SOURCE PASSAGE:
- Date: April 24 – May 5, 2024 (1 week and 4 days)
- Location: Los Angeles, California, United States

Casualties
- Arrested: 93

= 2024 University of Southern California pro-Palestinian campus occupation =

2024 occupation protest in Los Angeles, California

On April 24, 2024, an occupation protest began at the University of Southern California (USC) in Los Angeles, California. The protest was a part of pro-Palestinian protests on university campuses campaigning for divestment from Israel. USC cancelled their main commencement ceremony over safety concerns about protests. The encampment was cleared by the Los Angeles Police Department on the morning of May 5.

== Background ==
On April 17, protesters at Columbia University had begun an occupation protest on its campus to protest the university's investments in Israel amid the Gaza war. The protest, as well as the police response, sparked nationwide protests at university campuses.

On April 15, USC announced they would cancel the upcoming commencement speech by pro-Palestinian valedictorian Asna Tabassum, citing security concerns. Provost and Senior Vice President for Academic Affairs Andrew T. Guzman stated the decision came after debate over Tabassum being chosen to give the speech took on an "alarming tenor", saying it would have posed a security risk. The Council on American-Islamic Relations condemned the speech's cancellation. Days later the school also cancelled the planned commencement speech by director Jon M. Chu, as well as the planned granting of honorary degrees to Billie Jean King, Maria Rosario Jackson, and Marcia McNutt.

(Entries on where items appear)
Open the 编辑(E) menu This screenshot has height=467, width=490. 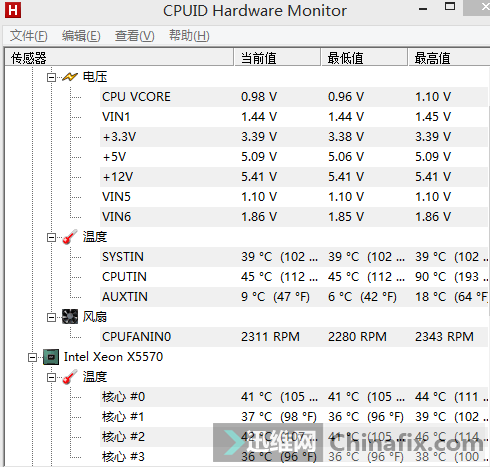click(81, 36)
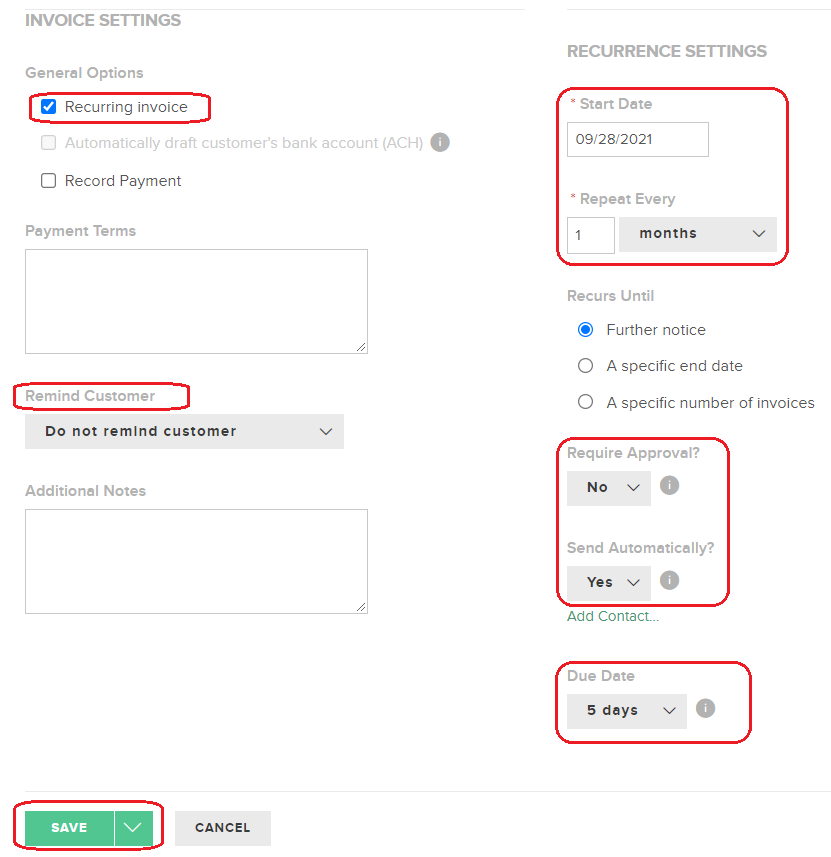831x857 pixels.
Task: Open the Do not remind customer dropdown
Action: click(184, 431)
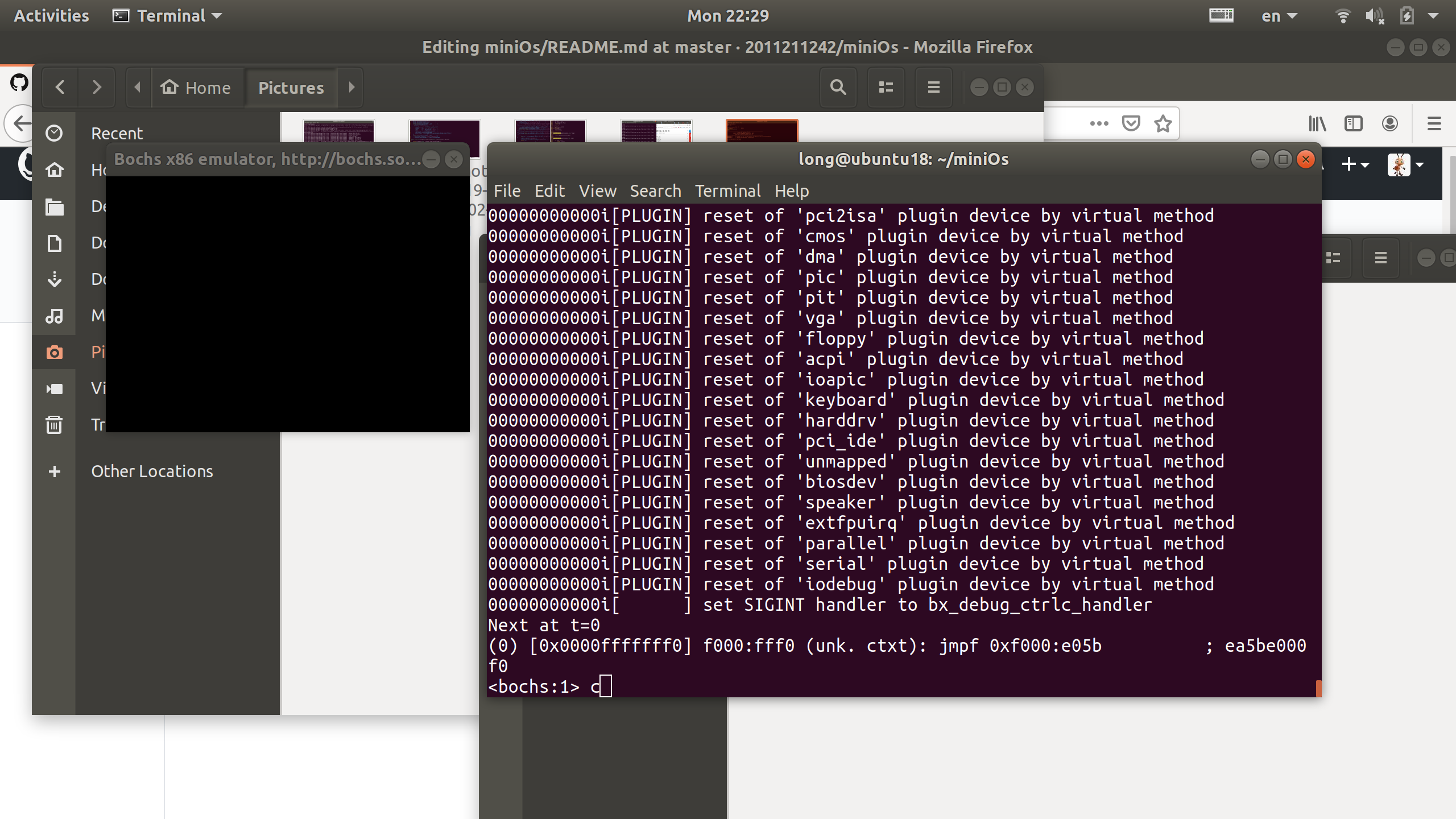Click the Trash icon in sidebar
Image resolution: width=1456 pixels, height=819 pixels.
pos(54,424)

WHAT IS EXPECTED:
In the article on the USC campus occupation, who cleared the encampment, and on what morning?

RESULT OF THE TASK:
The Los Angeles Police Department cleared it on the morning of May 5.